Heeding requests from the 3PL community engaged in the operation of container freight stations (CFSs), the customs agency put aside a previous decree restricting storage of DPD containers left uncleared by consignees at the wharf, to a single, port-designated off-site depot, and instead reopened that business to all storage yards in and around the port.
“Considering the fact that there is increased compliance and steady growth in the volume and percentage of containers being cleared under DPD, it has been decided that port terminals should henceforth transfer [those] containers to any CFS as nominated by the shipping line, instead of the designated CFS,” the authority said.

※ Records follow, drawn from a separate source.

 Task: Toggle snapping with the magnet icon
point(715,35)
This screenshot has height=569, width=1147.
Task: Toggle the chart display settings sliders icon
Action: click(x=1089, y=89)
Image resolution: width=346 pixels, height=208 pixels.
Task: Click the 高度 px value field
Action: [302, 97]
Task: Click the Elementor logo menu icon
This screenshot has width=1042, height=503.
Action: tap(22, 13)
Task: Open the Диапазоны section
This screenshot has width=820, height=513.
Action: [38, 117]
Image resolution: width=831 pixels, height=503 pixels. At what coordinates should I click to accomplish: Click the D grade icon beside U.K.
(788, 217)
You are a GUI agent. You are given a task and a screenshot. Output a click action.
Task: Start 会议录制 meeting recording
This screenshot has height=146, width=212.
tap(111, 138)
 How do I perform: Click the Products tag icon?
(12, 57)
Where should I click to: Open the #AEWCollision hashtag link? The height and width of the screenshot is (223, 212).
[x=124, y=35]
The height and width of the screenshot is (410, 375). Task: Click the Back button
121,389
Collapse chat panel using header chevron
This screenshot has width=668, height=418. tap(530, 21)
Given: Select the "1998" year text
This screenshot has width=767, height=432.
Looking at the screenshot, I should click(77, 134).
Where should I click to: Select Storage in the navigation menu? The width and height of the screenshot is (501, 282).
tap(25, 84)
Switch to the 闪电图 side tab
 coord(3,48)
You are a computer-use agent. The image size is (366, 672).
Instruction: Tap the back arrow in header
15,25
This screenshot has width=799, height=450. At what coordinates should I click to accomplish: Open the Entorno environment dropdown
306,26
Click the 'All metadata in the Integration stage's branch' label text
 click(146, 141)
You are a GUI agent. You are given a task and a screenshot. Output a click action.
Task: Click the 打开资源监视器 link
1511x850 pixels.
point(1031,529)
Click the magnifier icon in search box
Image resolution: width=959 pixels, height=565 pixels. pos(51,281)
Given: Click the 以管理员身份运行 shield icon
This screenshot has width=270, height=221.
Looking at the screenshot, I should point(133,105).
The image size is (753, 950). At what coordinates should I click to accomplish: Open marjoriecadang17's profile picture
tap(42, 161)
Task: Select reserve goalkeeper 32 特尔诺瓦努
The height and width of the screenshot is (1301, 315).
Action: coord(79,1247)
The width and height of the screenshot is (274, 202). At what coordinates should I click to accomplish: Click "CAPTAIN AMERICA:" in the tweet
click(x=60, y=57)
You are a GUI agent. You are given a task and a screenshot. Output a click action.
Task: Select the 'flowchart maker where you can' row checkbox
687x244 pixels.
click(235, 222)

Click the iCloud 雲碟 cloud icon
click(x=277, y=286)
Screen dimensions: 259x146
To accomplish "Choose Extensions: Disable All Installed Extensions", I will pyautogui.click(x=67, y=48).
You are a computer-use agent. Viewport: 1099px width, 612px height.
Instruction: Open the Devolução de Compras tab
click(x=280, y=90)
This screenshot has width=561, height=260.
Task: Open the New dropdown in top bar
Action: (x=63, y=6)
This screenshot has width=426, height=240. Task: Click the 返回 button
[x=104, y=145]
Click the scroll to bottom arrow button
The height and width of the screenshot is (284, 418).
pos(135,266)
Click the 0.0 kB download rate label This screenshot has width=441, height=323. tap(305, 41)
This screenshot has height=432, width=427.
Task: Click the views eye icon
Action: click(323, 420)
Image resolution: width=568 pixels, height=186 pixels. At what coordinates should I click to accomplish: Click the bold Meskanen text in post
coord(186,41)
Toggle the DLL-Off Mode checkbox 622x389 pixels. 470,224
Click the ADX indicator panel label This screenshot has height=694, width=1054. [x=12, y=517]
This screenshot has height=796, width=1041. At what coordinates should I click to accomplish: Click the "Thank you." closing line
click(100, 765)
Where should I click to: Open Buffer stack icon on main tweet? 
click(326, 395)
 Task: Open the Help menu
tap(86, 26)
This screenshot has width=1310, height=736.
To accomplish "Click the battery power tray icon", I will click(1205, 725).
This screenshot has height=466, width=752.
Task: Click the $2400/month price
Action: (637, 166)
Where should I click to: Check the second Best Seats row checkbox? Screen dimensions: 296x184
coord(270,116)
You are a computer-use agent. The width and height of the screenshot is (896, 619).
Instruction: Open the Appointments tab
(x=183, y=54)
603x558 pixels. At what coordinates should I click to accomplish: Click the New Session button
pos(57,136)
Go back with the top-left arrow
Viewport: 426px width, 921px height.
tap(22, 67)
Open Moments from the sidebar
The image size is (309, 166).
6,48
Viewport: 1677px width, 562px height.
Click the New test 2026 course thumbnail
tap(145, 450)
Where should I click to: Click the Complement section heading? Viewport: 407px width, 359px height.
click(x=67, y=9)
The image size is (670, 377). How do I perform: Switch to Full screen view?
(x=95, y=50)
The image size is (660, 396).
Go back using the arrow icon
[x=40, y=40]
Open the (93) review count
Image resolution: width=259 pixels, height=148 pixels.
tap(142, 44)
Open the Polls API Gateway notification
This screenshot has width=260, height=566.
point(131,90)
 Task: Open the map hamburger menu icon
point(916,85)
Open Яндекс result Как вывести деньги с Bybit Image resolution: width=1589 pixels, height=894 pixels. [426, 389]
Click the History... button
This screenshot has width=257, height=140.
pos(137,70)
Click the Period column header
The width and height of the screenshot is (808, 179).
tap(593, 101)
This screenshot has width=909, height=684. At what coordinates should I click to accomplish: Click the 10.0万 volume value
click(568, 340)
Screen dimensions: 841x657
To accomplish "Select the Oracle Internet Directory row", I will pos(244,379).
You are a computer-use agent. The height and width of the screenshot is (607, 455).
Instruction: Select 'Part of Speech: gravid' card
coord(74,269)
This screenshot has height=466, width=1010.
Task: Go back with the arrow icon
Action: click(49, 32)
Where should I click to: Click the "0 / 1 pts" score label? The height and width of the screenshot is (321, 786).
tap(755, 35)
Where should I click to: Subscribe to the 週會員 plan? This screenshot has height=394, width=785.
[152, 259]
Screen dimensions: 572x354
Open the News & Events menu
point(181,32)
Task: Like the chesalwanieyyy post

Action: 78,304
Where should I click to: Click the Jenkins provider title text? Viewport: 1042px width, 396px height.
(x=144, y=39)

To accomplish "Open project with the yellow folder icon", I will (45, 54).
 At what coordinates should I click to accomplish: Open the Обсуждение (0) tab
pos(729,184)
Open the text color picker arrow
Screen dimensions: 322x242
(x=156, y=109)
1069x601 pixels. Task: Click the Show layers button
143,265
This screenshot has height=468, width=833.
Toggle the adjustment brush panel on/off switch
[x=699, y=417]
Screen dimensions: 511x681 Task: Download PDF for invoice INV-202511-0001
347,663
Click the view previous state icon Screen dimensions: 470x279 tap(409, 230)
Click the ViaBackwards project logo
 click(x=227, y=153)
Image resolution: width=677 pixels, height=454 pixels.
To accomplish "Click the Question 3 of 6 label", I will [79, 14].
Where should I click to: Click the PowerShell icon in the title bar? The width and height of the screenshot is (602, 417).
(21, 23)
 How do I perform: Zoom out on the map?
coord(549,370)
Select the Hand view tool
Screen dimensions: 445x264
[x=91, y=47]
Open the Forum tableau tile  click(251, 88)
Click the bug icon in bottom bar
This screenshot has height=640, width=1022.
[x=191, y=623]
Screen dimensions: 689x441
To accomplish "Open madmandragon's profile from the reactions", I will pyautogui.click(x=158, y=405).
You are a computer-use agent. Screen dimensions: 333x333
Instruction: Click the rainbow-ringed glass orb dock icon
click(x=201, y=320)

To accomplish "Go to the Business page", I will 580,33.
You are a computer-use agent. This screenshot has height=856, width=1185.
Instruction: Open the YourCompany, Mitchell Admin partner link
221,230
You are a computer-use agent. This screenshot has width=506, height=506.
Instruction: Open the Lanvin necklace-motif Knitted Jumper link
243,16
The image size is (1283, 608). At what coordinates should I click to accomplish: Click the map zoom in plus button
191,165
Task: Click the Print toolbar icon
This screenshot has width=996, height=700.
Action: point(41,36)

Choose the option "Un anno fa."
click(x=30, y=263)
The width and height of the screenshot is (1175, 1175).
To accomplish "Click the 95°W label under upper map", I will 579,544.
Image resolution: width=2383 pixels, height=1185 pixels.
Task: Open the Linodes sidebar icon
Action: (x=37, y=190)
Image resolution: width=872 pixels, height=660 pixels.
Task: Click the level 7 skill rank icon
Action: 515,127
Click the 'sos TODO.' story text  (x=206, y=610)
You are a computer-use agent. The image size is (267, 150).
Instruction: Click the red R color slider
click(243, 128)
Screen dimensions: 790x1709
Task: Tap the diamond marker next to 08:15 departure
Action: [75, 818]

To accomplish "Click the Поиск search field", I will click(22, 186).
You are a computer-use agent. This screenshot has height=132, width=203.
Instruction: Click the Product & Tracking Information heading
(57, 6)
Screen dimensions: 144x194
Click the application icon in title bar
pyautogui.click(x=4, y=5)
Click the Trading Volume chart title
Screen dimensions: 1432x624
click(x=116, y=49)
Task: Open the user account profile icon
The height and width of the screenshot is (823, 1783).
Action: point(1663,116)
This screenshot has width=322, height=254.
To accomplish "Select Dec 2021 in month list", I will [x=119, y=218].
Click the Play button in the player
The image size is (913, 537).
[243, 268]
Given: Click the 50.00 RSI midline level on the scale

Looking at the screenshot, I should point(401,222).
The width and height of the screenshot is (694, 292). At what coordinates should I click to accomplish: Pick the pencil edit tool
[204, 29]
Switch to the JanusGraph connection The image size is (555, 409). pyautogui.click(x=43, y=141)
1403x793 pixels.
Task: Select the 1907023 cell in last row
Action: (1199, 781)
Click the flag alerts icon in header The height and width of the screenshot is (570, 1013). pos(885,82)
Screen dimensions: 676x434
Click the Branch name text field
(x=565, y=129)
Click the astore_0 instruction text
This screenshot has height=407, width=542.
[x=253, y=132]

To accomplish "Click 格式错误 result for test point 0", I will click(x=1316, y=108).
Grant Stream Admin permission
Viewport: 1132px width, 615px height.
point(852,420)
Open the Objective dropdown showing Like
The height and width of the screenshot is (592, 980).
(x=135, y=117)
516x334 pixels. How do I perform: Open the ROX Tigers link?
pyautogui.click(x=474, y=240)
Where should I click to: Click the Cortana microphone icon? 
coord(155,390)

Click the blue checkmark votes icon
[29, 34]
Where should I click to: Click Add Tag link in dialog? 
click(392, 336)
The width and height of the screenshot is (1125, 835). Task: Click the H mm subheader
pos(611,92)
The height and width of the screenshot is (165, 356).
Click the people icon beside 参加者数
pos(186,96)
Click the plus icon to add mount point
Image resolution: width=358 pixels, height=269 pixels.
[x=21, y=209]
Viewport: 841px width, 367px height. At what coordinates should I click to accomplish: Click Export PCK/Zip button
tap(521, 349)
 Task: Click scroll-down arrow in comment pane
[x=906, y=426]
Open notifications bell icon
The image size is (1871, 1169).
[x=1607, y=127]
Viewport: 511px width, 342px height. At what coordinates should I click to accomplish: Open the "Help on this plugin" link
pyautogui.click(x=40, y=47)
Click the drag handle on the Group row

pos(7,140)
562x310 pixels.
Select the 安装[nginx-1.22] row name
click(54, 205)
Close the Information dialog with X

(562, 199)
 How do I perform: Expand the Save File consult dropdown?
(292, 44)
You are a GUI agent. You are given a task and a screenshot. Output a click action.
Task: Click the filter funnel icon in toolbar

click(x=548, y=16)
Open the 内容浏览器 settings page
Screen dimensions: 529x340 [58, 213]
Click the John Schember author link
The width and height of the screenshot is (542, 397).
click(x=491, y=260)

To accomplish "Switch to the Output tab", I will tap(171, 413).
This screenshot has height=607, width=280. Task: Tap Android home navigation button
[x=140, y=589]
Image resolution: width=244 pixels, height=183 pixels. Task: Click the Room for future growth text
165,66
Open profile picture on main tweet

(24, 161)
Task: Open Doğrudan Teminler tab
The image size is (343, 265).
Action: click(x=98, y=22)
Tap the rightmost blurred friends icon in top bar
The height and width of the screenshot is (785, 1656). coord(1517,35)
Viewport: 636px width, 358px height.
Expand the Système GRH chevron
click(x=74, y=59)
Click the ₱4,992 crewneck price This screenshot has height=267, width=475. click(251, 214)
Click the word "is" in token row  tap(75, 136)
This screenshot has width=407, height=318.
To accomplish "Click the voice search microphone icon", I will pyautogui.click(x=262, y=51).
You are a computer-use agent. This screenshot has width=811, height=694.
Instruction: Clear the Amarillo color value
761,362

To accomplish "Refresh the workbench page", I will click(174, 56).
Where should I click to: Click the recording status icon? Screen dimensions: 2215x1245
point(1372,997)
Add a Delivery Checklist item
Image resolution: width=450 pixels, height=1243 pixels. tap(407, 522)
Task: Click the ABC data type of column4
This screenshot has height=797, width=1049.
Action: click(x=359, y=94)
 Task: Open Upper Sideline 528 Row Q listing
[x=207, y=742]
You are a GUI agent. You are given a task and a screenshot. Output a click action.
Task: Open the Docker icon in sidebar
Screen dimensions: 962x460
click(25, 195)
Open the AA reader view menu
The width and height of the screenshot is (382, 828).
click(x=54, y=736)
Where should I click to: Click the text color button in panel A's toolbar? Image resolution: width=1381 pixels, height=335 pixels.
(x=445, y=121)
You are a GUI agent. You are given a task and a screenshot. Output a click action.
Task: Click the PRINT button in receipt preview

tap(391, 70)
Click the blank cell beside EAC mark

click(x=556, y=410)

Under DPD, pre-approved importers can pick up their freight directly from the wharf, rather than routing freight through an off-site depot, which involves delays and extra costs. Such containers must be removed within 48 hours of landing at the port, and if a shipper fails to meet that time frame, their cargo is then moved out of the terminal yard and stored at a CFS, at the shipper’s cost, for clearance under the normal customs procedure.
Shippers have flocked to DPD program
Buoyed by significant cost savings, regarding the traditional “CFS delivery” model, which customs officials peg at about 30,000 rupees ($459) per TEU, shippers’ interest toward the DPD clearance plan has increased dramatically in recent months, with JNPT handling nearly 40 percent of its laden imports via DPD last month.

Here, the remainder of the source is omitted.